Saturday, December 4, 2010

On Those Negative Unemployment Numbers

The Labor Department's initial estimate of how many jobs in November was just 39,000 versus 172,000 in October.

Bernanke will use this weak number as justification for QE2, but one has to realize that the jobs numbers are very misleading. The BLS uses so many adjustment factors that as opposed to real data that the numbers can be off significantly, even assuming the counting the actual counting they are doing is accurate.
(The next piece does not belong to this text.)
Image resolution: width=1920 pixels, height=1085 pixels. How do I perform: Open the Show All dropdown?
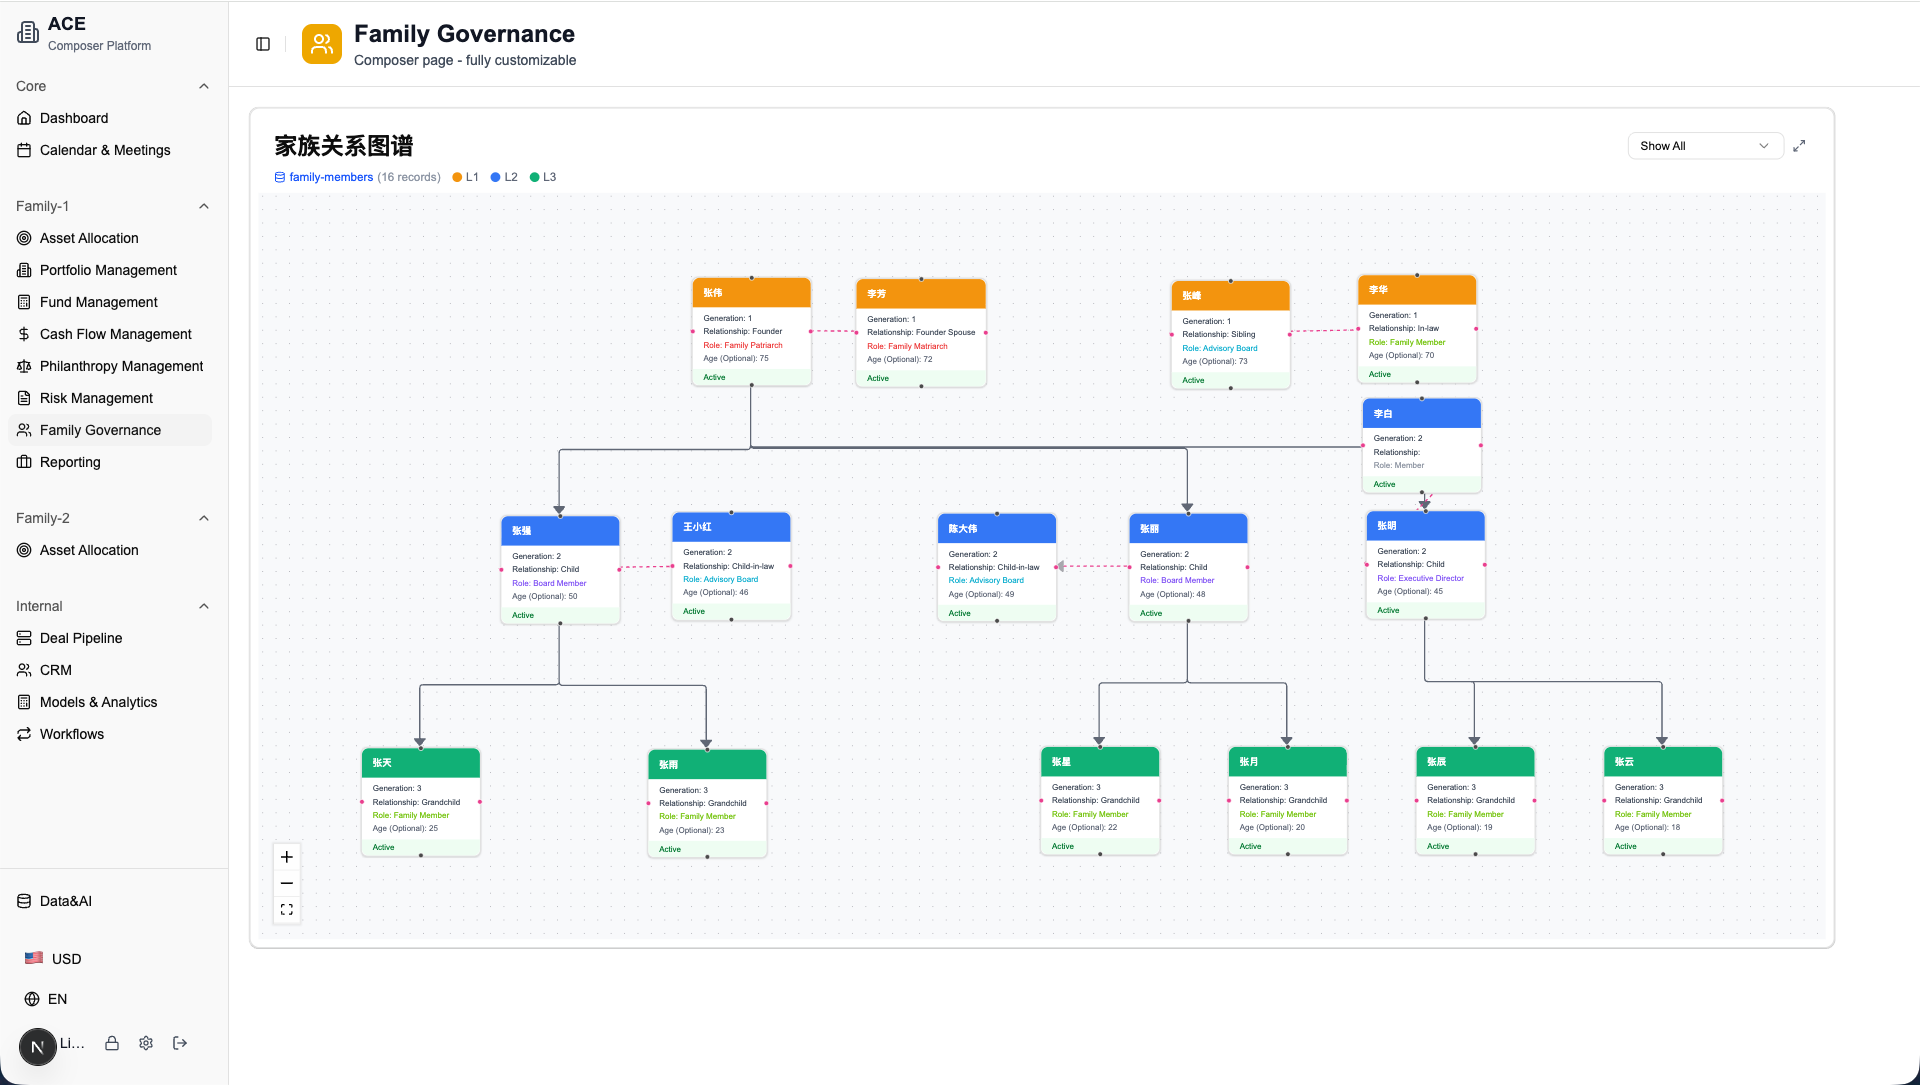(1704, 146)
For example, according to the BLS, November's retail employment fell by 28,000 jobs, and unemployment thus climbed to 9.8% from 9.6%. The decline in retail jobs accounted for most of the uptick in unemployment. But, this was all because of the seasonal adjustment. There is no way  retailers were laying people off heading into the Christmas season. The indicated decline was completely a function of the Labor Department's seasonal adjustments. Without the seasonal adjustment, retailers added roughly 300,000 jobs in November.


Now get this, according to WSJ, the Labor Department does its count of payrolls in the week that includes the twelfth day of the month. In November, that week came early, so the count might have missed the hiring that occurred ahead of Thanksgiving. As a result, some of November's hiring could be counted in December, when the seasonal adjustment won't be calibrated to cancel it out.
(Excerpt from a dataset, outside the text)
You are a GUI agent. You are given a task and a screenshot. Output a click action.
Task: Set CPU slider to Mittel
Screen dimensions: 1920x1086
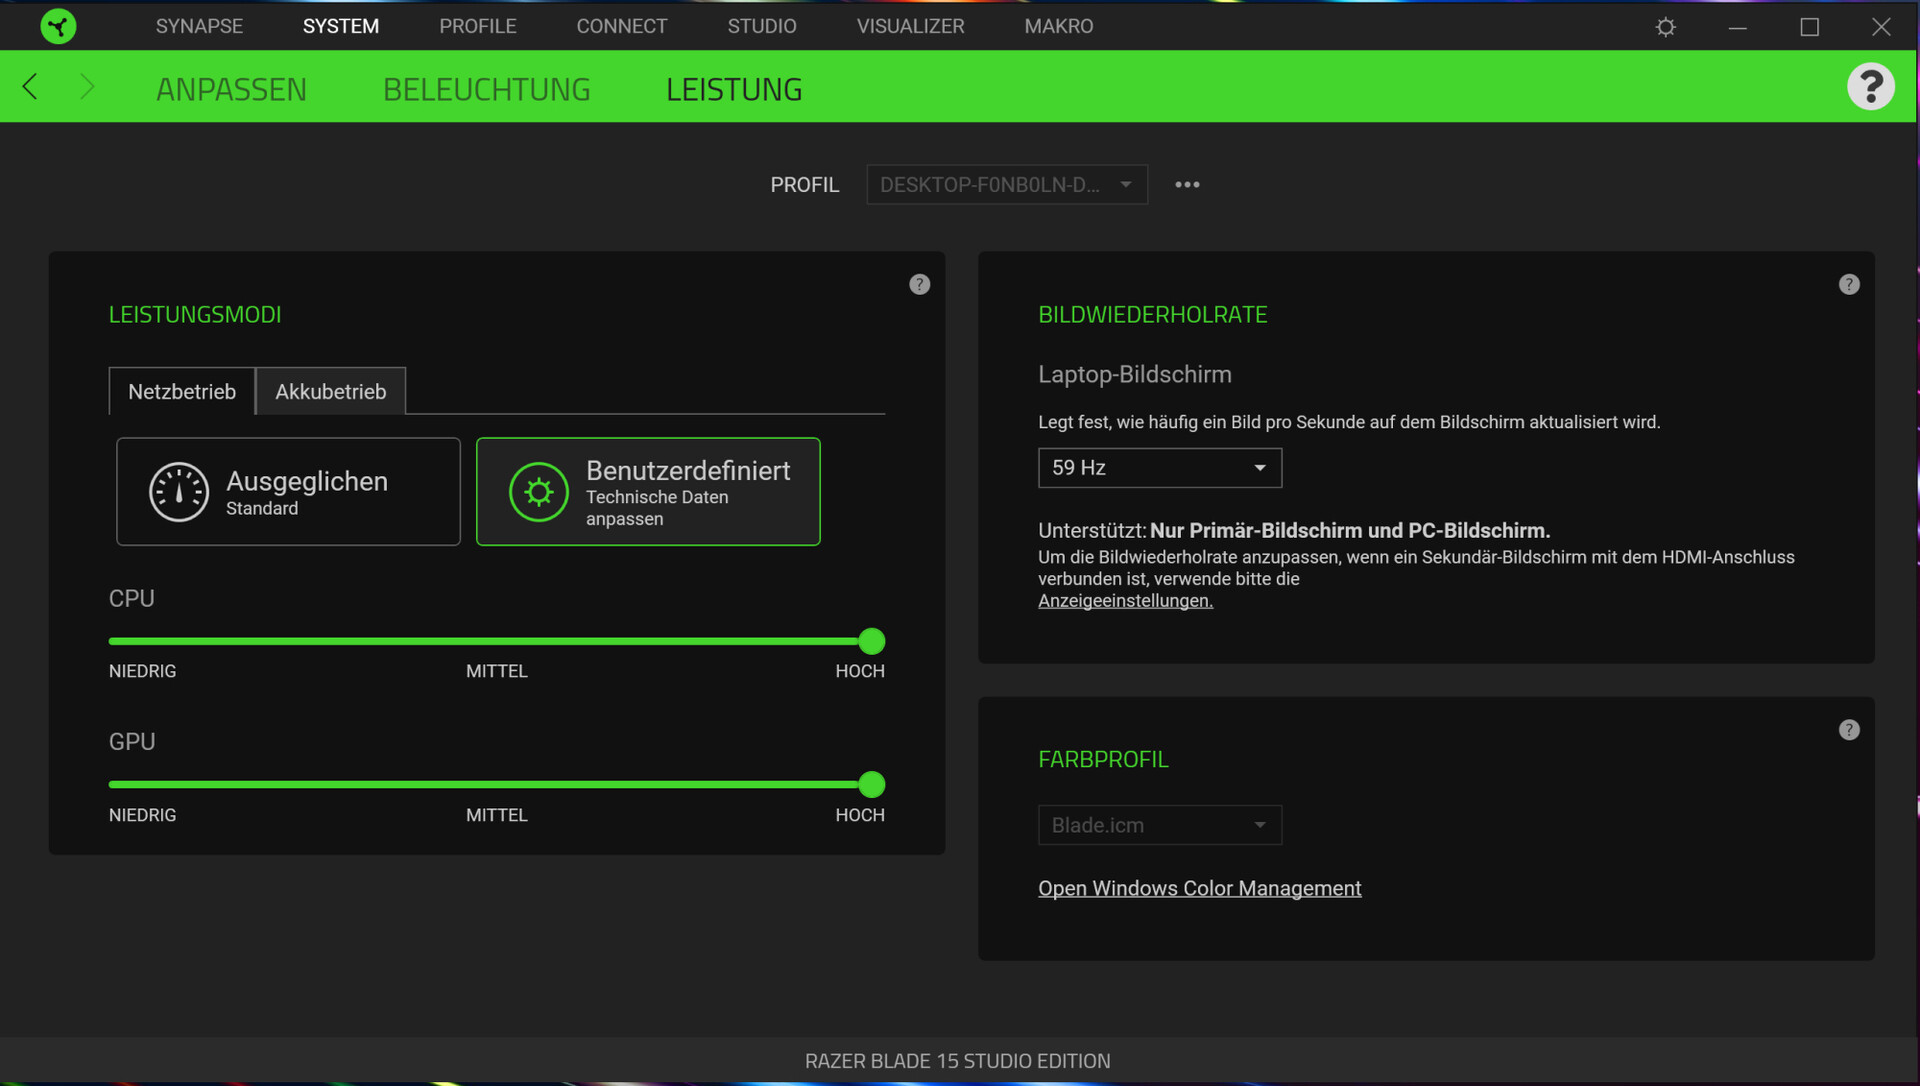(497, 641)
Also, the infamous birth/death index fudge factor that the BlS uses, and which tends to add about 100,000 to the employment number in most months, showed a decline of 8,000 in November.

Bottom line, the raw unemployment numbers are only very rough approximations in the first place. With the BLS massaging the numbers, they start to look like a concoction put together by Dali. In most months, the numbers tend to distort things to the upside, November is one of  the months that often distorts things to the downside.